Good question; will we see the stall again?
The game was overshadowed by the strategy. And if it happens again, the Flyers won't change a thing.
"Typically we don't like to announce our game plan for the opponent to the newspaper," said Peter Laviolette with a wry smile, "but we might sit there for four or five minutes at a time. We might."
The Flyers clearly wanted no part in the 1-3-1 formation, but say that it's not that the trap is hard to play against. "I wouldn't say so," said Braydon Coburn. "It's a strategy they use. Obviously they got to the conference finals last year, right? Every team's got a different style of play. They have some great players and that's their style."
Quite a change from the Flyers' captain saying "it's not hockey." (Oh, if only Pronger were healthy for tonight.)
In fact, as the debate about the 1-3-1 raged after that spectacle last month, one thing started to be quite clear: The Lightning are not, by far, the only team to play a defensive system like the 1-3-1.
Lightning GM Steve Yzerman said much the same thing before the NHL GM meetings:
Yzerman said he believes every team uses the same basic formula. "If you can't get in on the forecheck, you fall back into some form of trap," he said. "Teams collapse in front of their net in their end zones, and teams are collapsing in the neutral zone."

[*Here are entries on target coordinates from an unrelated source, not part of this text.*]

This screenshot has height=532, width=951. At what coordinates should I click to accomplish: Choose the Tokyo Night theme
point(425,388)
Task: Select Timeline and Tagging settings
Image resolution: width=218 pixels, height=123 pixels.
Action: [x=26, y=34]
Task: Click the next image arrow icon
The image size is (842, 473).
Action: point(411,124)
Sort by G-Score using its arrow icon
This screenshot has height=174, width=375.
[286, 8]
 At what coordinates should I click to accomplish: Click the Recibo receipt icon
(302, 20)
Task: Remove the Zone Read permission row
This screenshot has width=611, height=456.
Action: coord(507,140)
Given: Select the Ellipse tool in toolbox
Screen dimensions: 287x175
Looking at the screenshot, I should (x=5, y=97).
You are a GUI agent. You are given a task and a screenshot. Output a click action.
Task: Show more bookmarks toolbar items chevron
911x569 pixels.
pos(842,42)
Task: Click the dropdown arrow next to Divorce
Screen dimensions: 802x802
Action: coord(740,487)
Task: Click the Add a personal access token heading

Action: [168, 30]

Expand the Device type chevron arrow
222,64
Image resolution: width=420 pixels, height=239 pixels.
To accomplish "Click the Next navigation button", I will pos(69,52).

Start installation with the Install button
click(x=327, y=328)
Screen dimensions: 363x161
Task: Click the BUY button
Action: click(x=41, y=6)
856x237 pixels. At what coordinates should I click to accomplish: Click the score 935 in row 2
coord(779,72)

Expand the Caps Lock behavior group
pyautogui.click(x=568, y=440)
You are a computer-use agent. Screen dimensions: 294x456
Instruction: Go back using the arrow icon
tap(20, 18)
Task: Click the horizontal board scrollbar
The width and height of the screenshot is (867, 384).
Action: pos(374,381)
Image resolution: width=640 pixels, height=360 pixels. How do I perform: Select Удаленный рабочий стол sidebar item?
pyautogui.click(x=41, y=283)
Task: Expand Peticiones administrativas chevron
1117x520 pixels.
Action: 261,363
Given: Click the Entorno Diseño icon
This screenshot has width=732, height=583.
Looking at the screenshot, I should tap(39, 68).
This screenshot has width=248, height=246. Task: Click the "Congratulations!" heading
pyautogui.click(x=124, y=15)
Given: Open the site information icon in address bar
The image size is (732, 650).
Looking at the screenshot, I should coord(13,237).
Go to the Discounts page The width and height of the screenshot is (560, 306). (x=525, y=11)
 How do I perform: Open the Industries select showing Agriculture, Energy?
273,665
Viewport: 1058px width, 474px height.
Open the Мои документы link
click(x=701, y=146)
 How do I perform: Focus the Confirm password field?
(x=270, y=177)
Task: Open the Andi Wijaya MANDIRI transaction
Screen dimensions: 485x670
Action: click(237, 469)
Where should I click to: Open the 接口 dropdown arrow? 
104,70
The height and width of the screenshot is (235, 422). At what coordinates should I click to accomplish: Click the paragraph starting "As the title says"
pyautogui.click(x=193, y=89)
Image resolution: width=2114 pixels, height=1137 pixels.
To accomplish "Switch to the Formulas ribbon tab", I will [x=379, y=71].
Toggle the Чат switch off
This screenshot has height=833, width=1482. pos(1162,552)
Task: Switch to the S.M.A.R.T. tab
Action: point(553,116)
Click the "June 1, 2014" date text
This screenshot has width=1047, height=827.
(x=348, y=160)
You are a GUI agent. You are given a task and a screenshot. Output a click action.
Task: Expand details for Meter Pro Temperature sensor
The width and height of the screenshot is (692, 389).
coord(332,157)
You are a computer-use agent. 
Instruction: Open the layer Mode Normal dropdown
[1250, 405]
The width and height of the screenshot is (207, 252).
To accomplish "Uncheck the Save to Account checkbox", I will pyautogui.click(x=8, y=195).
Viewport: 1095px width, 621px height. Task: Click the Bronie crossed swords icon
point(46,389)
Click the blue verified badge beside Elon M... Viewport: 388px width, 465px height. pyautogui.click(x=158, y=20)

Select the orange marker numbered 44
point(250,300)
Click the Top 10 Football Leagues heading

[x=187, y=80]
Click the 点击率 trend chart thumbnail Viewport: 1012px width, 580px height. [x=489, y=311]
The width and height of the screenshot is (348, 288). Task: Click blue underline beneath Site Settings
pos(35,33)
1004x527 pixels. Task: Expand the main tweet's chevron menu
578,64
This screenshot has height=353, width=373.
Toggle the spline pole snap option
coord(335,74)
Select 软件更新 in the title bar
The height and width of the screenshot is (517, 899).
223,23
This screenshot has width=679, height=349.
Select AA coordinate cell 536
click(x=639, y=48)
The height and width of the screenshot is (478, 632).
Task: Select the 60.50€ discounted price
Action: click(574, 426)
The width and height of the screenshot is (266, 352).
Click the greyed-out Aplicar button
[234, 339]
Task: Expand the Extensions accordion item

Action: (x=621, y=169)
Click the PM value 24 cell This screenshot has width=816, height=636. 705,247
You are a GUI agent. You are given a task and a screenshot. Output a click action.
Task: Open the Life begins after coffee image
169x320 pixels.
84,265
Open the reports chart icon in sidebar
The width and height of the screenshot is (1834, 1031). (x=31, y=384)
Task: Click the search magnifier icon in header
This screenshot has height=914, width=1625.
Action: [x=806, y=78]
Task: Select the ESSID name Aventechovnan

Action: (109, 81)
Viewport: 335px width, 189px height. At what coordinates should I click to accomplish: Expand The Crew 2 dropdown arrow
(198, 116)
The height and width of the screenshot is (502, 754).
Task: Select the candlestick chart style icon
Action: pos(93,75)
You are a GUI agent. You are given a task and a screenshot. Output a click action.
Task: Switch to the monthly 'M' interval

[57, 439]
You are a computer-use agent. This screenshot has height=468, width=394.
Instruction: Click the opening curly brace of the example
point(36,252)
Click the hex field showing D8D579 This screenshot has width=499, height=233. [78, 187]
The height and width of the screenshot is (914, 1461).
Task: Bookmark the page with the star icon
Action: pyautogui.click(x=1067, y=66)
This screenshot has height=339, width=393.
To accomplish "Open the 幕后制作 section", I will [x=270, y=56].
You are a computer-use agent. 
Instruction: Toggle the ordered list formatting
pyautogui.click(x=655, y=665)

In fact, Yzerman said trapping is "more extreme" now than in the '90s when the Devils' neutral-zone trap caused so much consternation and led the rules changes out of the 2004-05 lockout. "Now the discussion is, what do we do about it?" Yzerman said. "Is it worth exploring ways of changing it or do we just live with it."
Will the Flyers stall again? Given the defiant, mischievous spirit of their coach, it's possible — even if it didn't result in a victory last time.
But if the Flyers play another chess match, the run the risk of drawing some type of NHL rebuke. From Commissioner Gary Bettman on his XM Radio show last month:
"Did I like it? No. Is it the most horrible thing I've ever seen on the ice? No. But I do think it has now added another agenda item to the general managers (meetings) next week. The officials whistled down play when there was no puck movement and it was appropriate. Do we need to eliminate the trap? You know, there are a lot of people who love the game the way it is who say no. If you're playing smart, tactical hockey, that's your prerogative and it's incumbent on the other team to figure out how to deal with it. By the same token, if this became too prevalent and too much of the game and too regular, then I think we'd have to deal with it, and we will."
Would the NHL laugh off the Flyers rendering two nationally televised games unwatchable for significant minutes?